The Holt Society
Pictures of Holt

Just Holt Articles

This is a small series of articles by Steve Benson (chairman of the society) for Just Holt magazine. The colour photos are by Rodney Smith, Photographers' Gallery, Holt.

Mr Olley's Stables

There are many handsome Georgian buildings in Holt. In fact most of those fronting the Market Place and the High Street are Grade 2 listed and all (or almost all) because they were erected in the aftermath of the Great Fire of Holt in 1708 which destroyed much of the town.

One such building is Wansbeck House, hidden from view by a row of later shops along White Lion Street. For those of an architectural mind set this house is 18th century, plastered and colourwashed, with hipped roof, sashes with glazing bars and a bay window at the South-east corner. The gardens, now hidden or built upon along Church Street, then stretched as far as the churchyard.

Probably a little time later fine stables were built for the House with a yard for carriages. The stables and accompanying street wall are constructed of traditional close-laid small flints of matching size - an attractive style used elsewhere in the town.

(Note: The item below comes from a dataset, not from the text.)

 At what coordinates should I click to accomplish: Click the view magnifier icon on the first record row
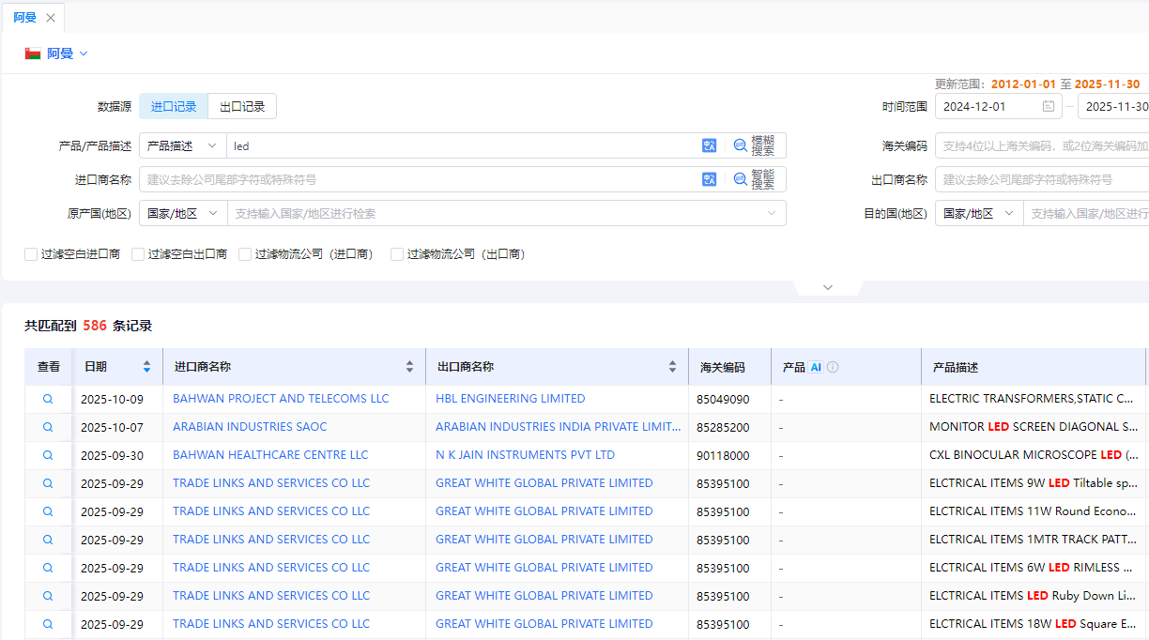coord(48,398)
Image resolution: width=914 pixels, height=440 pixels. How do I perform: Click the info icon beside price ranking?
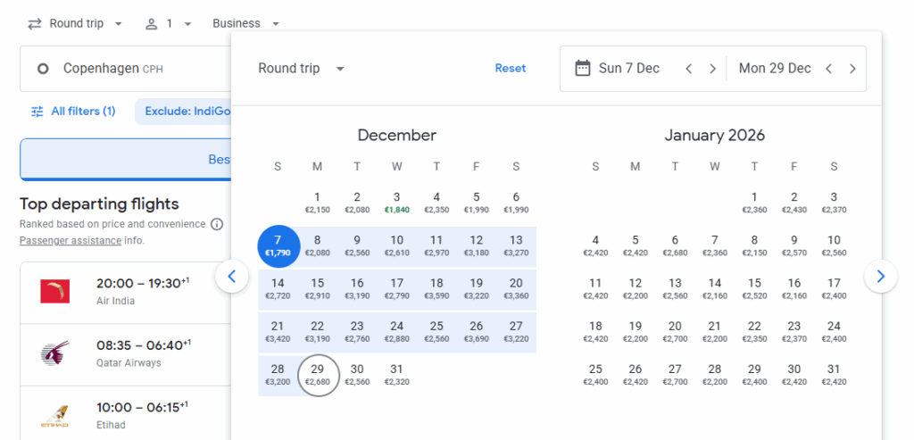tap(217, 224)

So far so pretty, but unexceptional. Now comes the story.

In 1888 a farm labourer's son born in Hanworth 55 years before came to Holt. He had joined up as a cavalry trooper, had been sent to fight the Russians in the Crimean war in 1854 and had charged with the Light Brigade down the Valley of Death at the battle of Balaclava.

James Olley had been wounded five times in the battle and had lost his left eye. His horse had been killed but he had remounted a stray. He had survived, been nursed by Florence Nightingale, and had been invalided home and out of the army. By 1888, unable to work through ill-health, he had been rescued by public subscription from the probable ignominy of ending with his family in the Workhouse. He was set up in Holt first as a pub landlord and then as a horse trainer. Wansbeck House provided his stables.

Olley was quite a character and quickly made a name for himself locally. The survivors of the Charge had by this time become national celebrities and Olley was not averse to taking advantage of this. After a colourful decade, he moved to Blakeney and then to Salthouse where he became, somewhat surprisingly, a churchwarden. He died aged 87 in his own home, Balaclava Cottage, in Elsing near Dereham and was buried in the churchyard with full military honours. He was the last Norfolk survivor of the Charge of the Light Brigade.

Next time you go to Holt library, which now, with suitable modernisation, occupies the stables, look for his framed photograph on the wall. Norfolk's great hero is Horatio Nelson. I like to think that James Olley, in his own small way, is another.